- Your task -
Repeat precisely the span of lines below that opens with the line containing "[Tiktok] (1049, 132)" and closes with the line containing "[Anar a la skill d’Alexa] (812, 2331)", both included.

- Data provided -

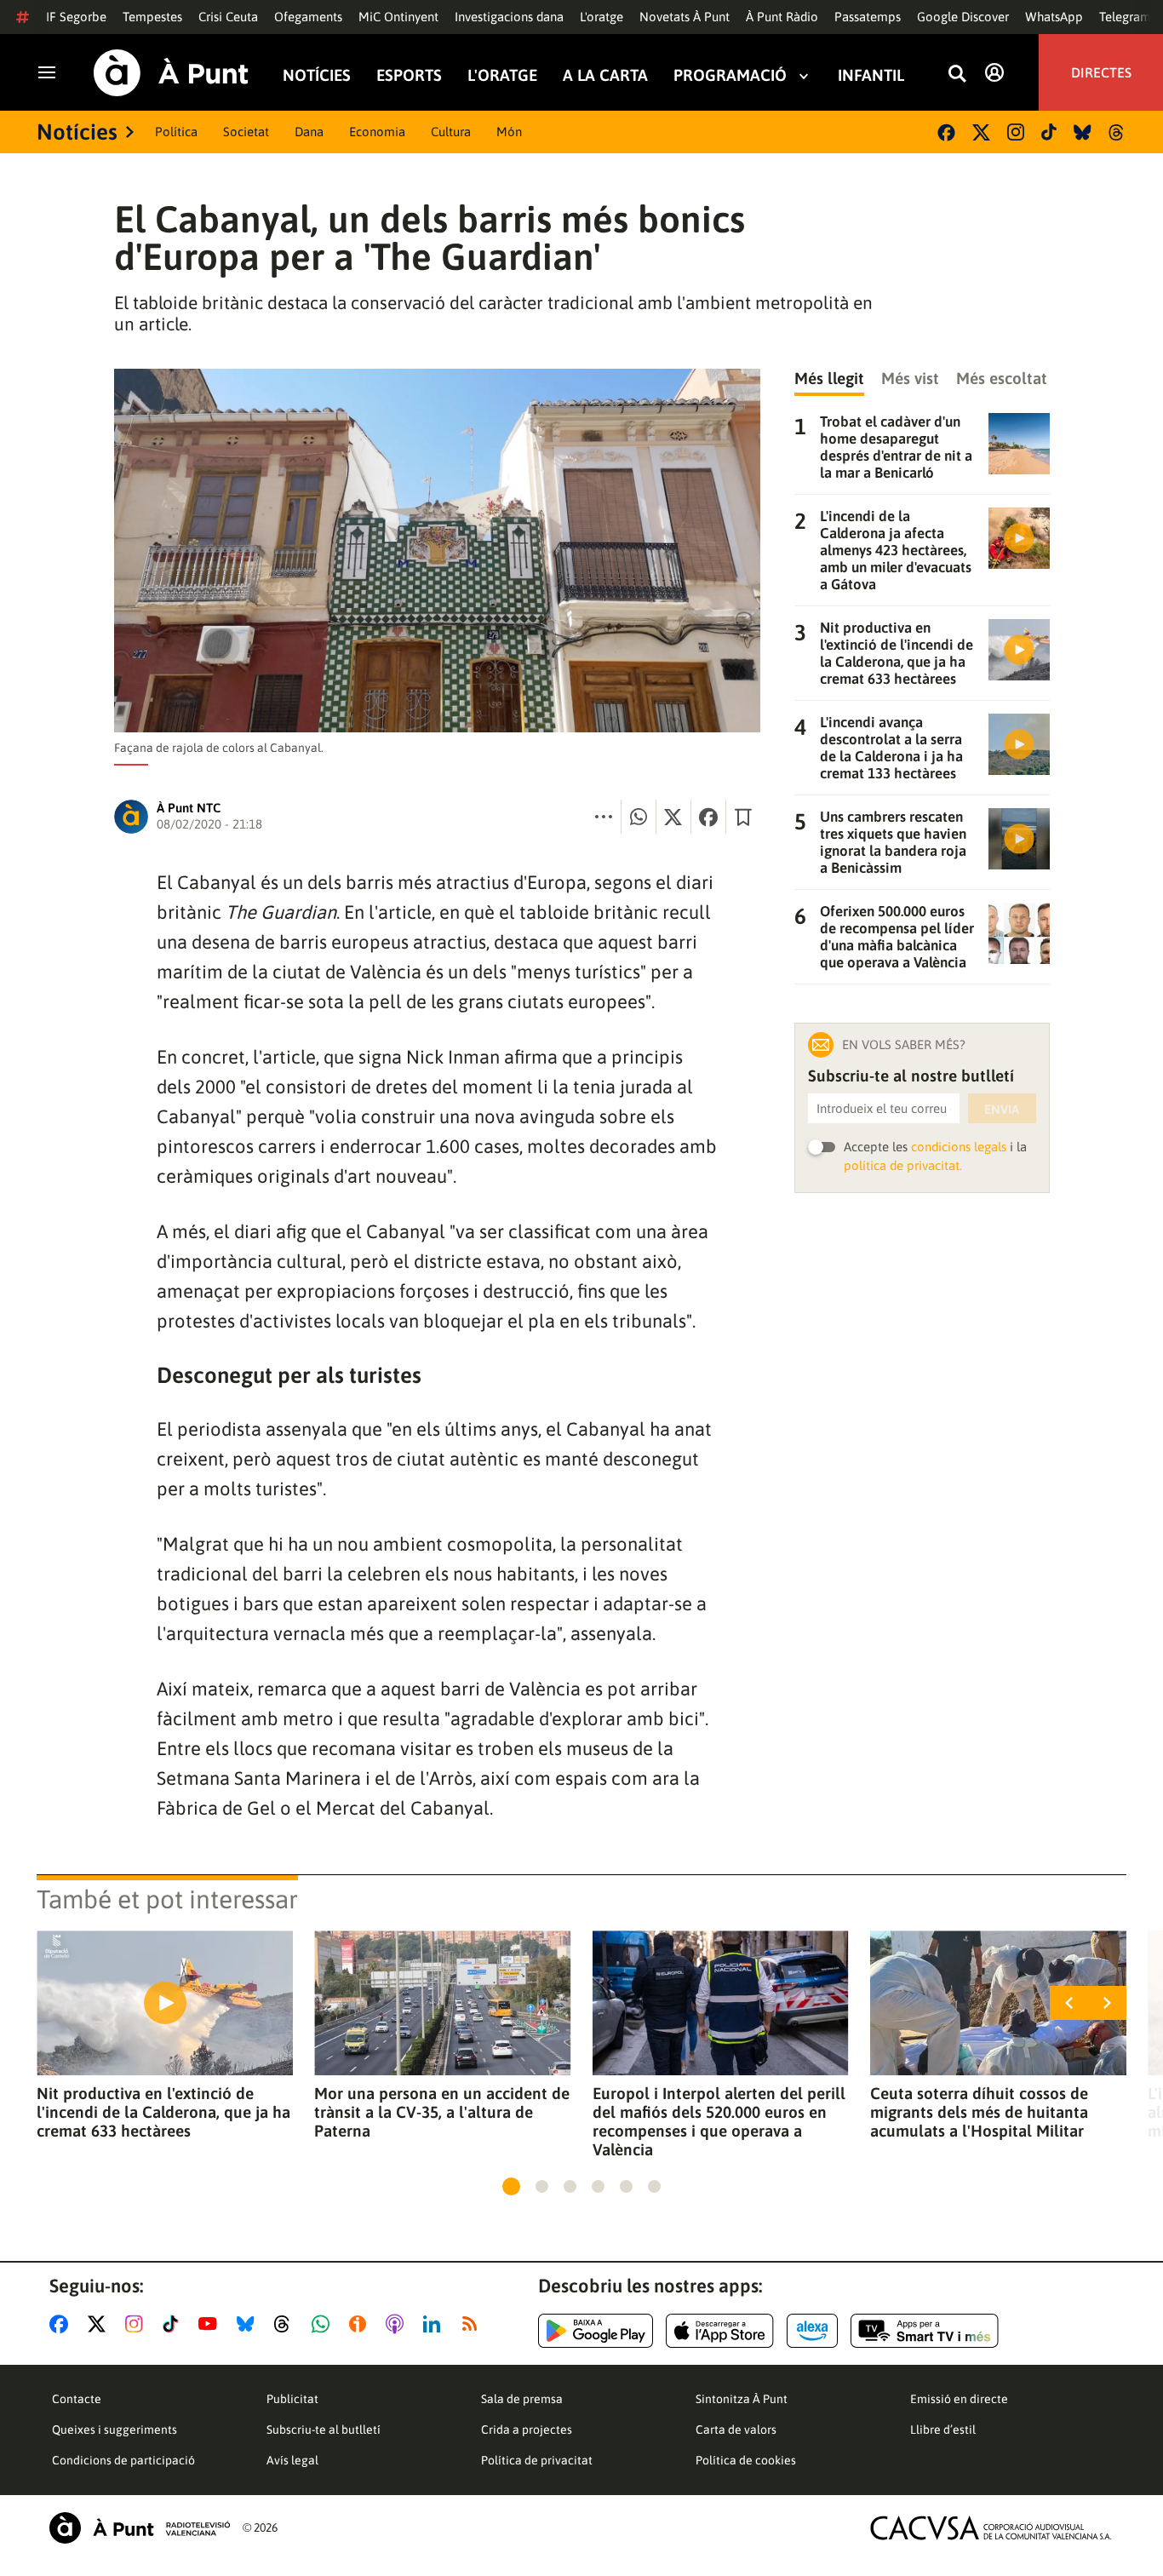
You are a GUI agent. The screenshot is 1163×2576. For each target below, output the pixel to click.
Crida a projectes (526, 2429)
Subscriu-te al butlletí (323, 2429)
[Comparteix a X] (673, 817)
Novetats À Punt (684, 16)
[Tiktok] (1049, 132)
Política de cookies (746, 2460)
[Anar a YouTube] (211, 2324)
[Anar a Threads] (286, 2324)
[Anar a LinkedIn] (435, 2324)
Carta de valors (736, 2429)
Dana (309, 131)
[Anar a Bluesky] (249, 2324)
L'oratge (601, 16)
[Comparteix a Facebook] (708, 817)
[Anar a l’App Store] (720, 2331)
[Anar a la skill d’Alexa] (812, 2331)
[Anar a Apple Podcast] (398, 2324)
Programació (730, 75)
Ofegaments (308, 16)
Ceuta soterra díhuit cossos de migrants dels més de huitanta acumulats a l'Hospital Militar (979, 2112)
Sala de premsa (522, 2399)
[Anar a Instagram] (137, 2324)
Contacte (76, 2399)
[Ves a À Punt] (171, 72)
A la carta (605, 75)
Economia (377, 131)
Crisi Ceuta (228, 16)
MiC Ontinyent (398, 16)
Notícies (317, 75)
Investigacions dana (509, 16)
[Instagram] (1015, 132)
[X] (981, 132)
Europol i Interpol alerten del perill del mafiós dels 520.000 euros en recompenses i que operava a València (719, 2121)
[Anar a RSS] (473, 2324)
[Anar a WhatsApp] (324, 2324)
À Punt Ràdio (782, 16)
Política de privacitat (537, 2460)
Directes (1101, 72)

- Response to this task -
[Tiktok] (1049, 132)
Política de cookies (746, 2460)
[Anar a YouTube] (211, 2324)
[Anar a Threads] (286, 2324)
[Anar a LinkedIn] (435, 2324)
Carta de valors (736, 2429)
Dana (309, 131)
[Anar a Bluesky] (249, 2324)
L'oratge (601, 16)
[Comparteix a Facebook] (708, 817)
[Anar a l’App Store] (720, 2331)
[Anar a la skill d’Alexa] (812, 2331)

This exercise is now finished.